JOB -> Output the text lines of every item below word for word, leaving out the pictures.

══ WORKING DATA ══

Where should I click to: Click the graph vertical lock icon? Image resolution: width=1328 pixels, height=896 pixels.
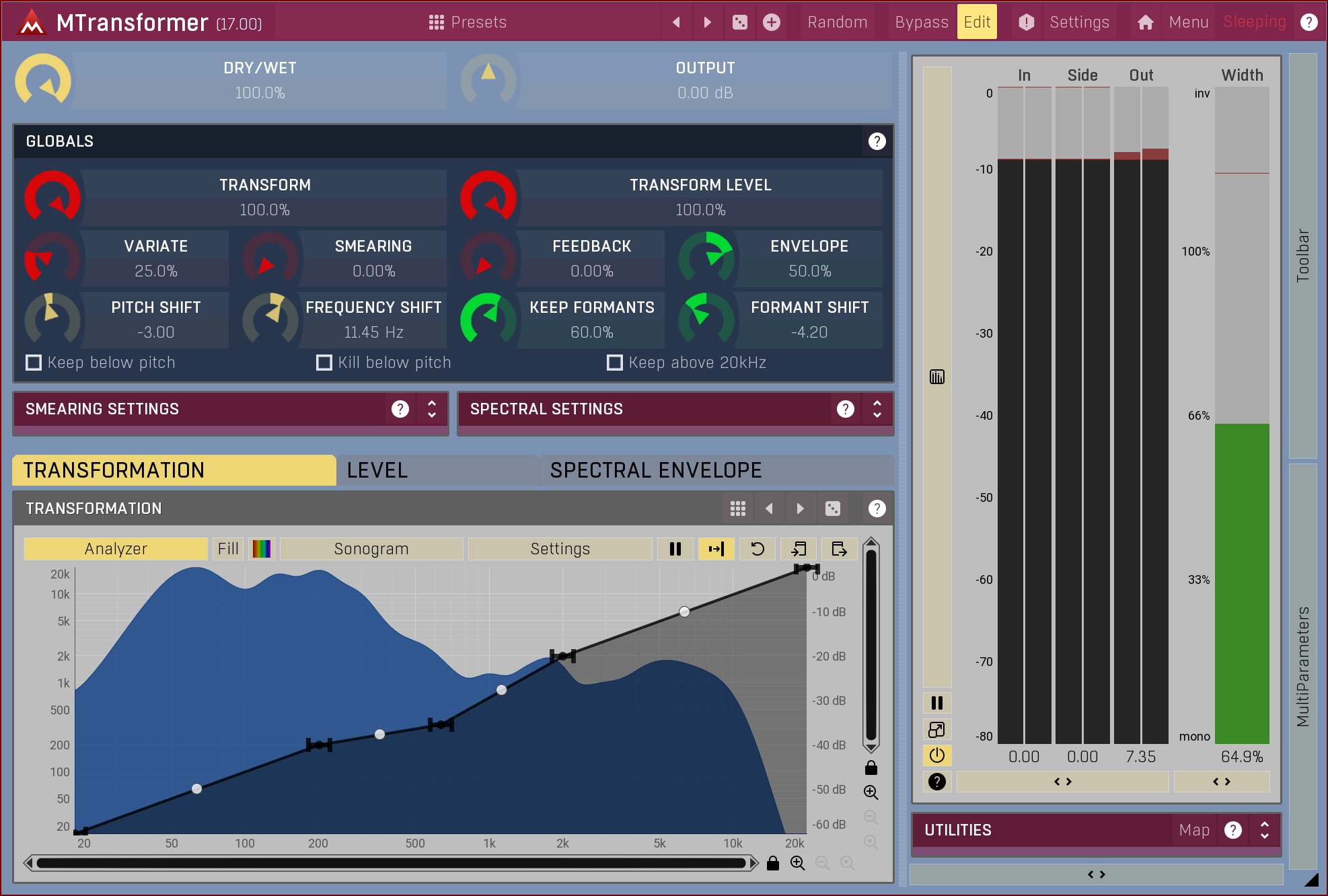pyautogui.click(x=871, y=768)
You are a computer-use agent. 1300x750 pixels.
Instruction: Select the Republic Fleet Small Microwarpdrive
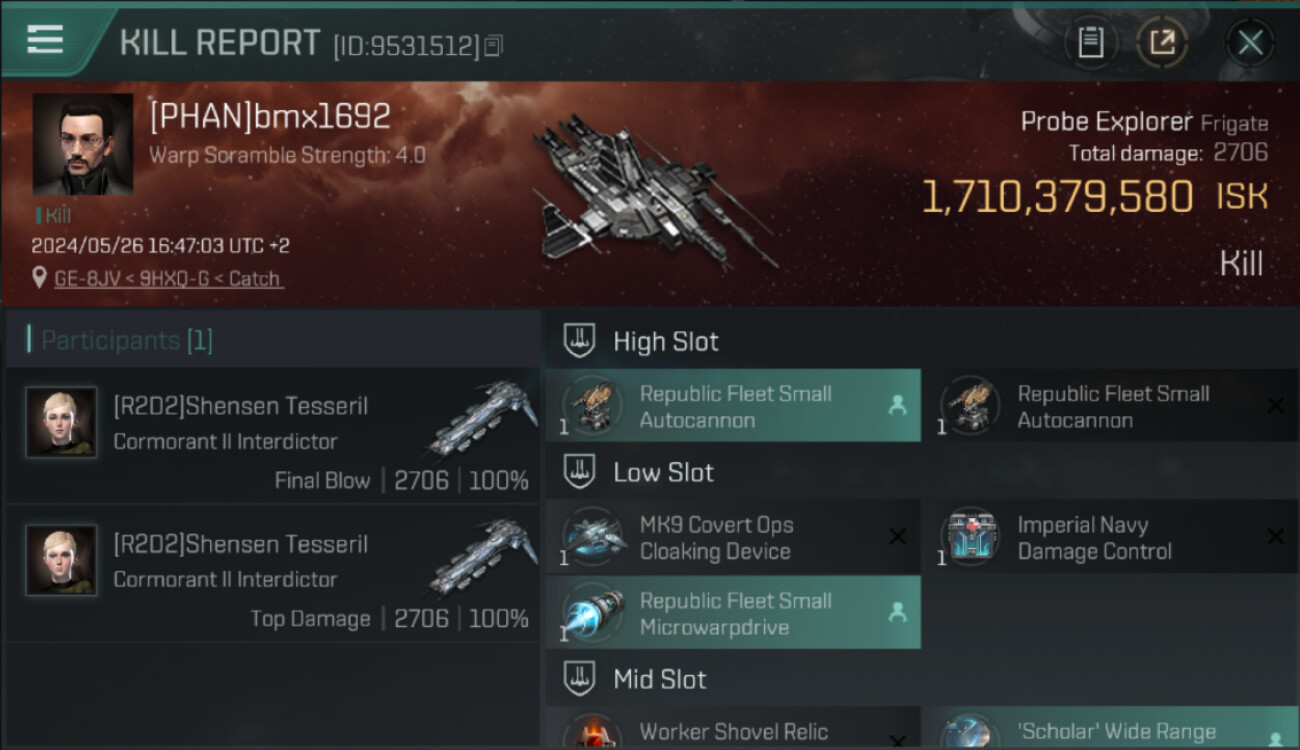[x=733, y=613]
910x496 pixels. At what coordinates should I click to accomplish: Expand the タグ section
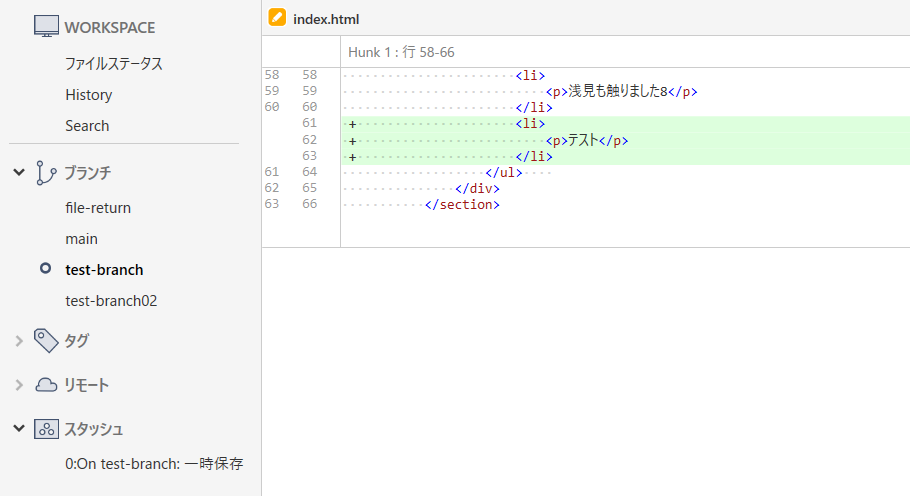(x=19, y=341)
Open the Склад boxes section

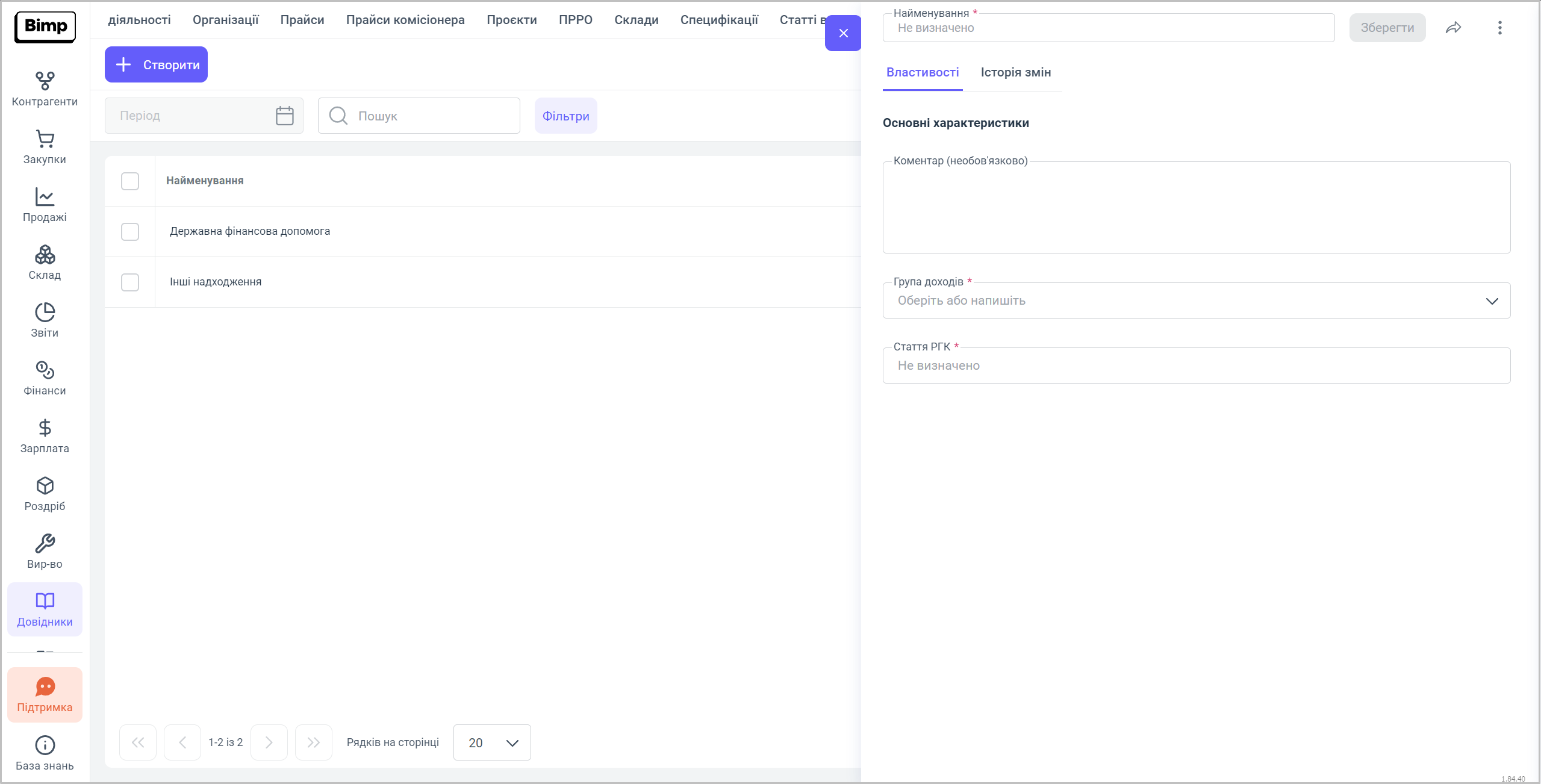point(45,263)
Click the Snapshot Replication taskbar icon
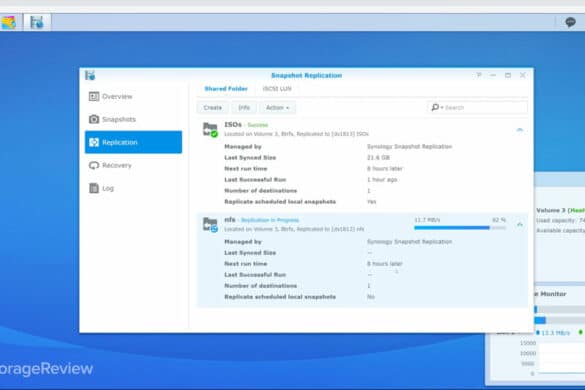The image size is (585, 390). [x=37, y=22]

═══

OUTPUT BELOW ->
Where should I click to: Click the graph vertical lock icon? Image resolution: width=1328 pixels, height=896 pixels.
pyautogui.click(x=871, y=768)
You are a computer-use agent. 1300x750 pixels.
Instruction: Select the Republic Fleet Small Microwarpdrive
[x=733, y=613]
910x496 pixels. At what coordinates should I click to accomplish: Expand the タグ section
(x=19, y=341)
Open the Склад boxes section

point(45,263)
Click the Snapshot Replication taskbar icon
The image size is (585, 390). [x=37, y=22]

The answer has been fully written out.